Metaphysical Mixology — A Cocktail Menu

By:
paul.mooney59@gmail.com

The Known Universe

Purveyor of Specialty Cocktails & Fine Spirits

Hours: Open from the start of the Planck Epoch until Midnight on The Bulletin of Atomic Scientists’ Doomsday Clock

Measurable Time — Four shots of vodka (one for each dimension) poured into an hourglass. Sprinkle liberally with cesium-133. Drink in its entirety in the time it takes for the cesium to undergo 9,192,631,770 periods of radiation transitioning between two hyperfine levels of its ground state.

Fleeting Contentment — Half a shot of Johnny Walker Blue poured into a pint glass, the rest of which is filled with tap water.

The Visible Spectrum (or The ROYGBV) — Equal parts Fireball whiskey, Cointreau, oro tequila, absinthe verte, blue Curaçao, and Cabernet Sauvignon. Stirred with a flashlight and served in a pair of laboratory goggles.

The Metabolism — Coffee liqueur and club soda mixed in a sourdough bread bowl.

Tactile Perceptions — Leather glove filled two-thirds with spiced rum and crushed ice. Topped with grain alcohol and lit on fire (bar is not liable for failure to extinguish prior to consumption).

Emotions — Our most expensive Barolo mixed with two shots of our cheapest bourbon in a child’s sippy cup. Served while the bartender kisses you passionately on the mouth, then quietly whispers how much happier all your exes are without you.

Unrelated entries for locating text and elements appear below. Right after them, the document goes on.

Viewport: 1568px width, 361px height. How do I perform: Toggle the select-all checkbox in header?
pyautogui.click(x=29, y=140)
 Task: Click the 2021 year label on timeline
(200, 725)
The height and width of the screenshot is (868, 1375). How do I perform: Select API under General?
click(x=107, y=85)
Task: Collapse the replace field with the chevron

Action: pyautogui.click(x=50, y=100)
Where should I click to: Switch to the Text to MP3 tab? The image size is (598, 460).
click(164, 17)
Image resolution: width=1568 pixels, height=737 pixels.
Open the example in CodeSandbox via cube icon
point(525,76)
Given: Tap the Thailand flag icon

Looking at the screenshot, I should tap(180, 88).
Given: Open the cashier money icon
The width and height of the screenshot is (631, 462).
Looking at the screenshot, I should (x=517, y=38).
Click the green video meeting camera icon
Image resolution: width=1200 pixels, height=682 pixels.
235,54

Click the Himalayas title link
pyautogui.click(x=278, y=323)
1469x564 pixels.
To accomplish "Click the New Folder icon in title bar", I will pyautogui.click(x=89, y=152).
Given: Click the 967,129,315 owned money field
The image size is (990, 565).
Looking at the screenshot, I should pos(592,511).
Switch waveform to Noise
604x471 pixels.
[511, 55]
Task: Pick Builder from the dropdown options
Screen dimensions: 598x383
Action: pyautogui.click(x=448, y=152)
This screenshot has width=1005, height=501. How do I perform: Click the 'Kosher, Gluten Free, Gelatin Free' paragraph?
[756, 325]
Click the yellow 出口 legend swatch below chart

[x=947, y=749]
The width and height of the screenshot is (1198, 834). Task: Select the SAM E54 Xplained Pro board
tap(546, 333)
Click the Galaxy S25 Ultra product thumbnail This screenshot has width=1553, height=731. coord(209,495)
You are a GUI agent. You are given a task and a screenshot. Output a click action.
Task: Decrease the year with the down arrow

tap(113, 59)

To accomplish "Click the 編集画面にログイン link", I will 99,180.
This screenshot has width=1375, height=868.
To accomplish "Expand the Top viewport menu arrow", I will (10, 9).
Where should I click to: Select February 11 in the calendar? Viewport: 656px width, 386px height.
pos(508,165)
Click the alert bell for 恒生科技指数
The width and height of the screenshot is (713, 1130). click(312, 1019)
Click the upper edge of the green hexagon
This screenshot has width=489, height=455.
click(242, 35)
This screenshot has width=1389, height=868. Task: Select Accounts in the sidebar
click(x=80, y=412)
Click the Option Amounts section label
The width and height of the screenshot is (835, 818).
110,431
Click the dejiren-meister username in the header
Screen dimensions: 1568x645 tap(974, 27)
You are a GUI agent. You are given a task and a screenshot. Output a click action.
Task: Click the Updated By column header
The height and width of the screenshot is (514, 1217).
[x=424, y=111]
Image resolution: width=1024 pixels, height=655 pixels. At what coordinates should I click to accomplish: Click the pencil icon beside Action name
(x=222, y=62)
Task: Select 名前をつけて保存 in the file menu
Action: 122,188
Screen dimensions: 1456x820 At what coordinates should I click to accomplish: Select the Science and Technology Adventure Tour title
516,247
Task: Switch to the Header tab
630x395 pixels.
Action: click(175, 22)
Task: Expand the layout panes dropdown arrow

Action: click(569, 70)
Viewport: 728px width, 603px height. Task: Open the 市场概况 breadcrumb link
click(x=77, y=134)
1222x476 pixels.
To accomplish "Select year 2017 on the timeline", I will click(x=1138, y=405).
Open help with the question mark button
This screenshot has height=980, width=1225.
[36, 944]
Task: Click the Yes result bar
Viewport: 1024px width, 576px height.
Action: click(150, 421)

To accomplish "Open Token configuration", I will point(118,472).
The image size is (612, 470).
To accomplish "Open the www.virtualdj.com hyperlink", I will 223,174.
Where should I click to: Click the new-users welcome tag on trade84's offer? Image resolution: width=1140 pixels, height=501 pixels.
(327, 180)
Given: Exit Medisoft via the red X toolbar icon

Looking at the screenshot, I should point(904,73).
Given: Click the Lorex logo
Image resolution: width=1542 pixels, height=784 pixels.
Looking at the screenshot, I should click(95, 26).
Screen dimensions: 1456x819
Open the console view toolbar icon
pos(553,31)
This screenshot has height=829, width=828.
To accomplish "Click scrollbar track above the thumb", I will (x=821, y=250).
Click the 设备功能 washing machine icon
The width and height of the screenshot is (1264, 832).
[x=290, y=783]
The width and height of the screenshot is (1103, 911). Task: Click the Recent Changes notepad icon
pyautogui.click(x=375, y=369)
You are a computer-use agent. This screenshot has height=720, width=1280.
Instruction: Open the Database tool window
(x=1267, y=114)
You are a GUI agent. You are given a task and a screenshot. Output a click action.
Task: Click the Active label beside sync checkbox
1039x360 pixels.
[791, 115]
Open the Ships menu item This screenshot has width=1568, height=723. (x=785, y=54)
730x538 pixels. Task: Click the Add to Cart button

Existential Suffering — Your all-time favorite mixed drink served in a gag dribble glass.

Thirst for Knowledge — A blended margarita with a twist: lots and lots of salt. Like, a shitload of salt. Too much salt, frankly. It’s basically a bucket of salt with some crushed ice and tequila drizzled on. Garnished with a slice of fresh lime.

Entropy — An ice-cold beer is poured into a heated glass and served only once both elements have reached room temperature.

Historical Record — Pick another patron. Fight him or her. Whoever wins gets to create/decide the cocktails both participants will drink for the rest of the evening. Or until the next such fight.

Evolution — Pick whichever alcoholic beverage will most likely enhance your ability to reproduce. Probably a light beer or a Prosecco, if we had to guess.

The Fallibility of Memory — Whatever you order, the bartender brings you something slightly different. Or…do they?

Fear of the Unknown — Customer is blindfolded and must choose one (or more) of five shots placed in front of him or her. Four are filled with Goldschläger, one with Habu Sake (strong Okinawan rice liquor with a dead pit viper soaking in it that tastes and smells even worse than you think it does).

Cognitive Dissonance — Everclear grain alcohol and yellow Gatorade in a red Solo cup.

The Meaning of Life — 16-year-old Lagavulin scotch poured over ice made from crystal pure mountain spring water, served eight fingers at a time. Repeat until sleepy, horny, and/or furious.

20% gratuity added to all forgotten credit cards and parties of eight or more who actively participate in the suppression of scientific study.

No refunds.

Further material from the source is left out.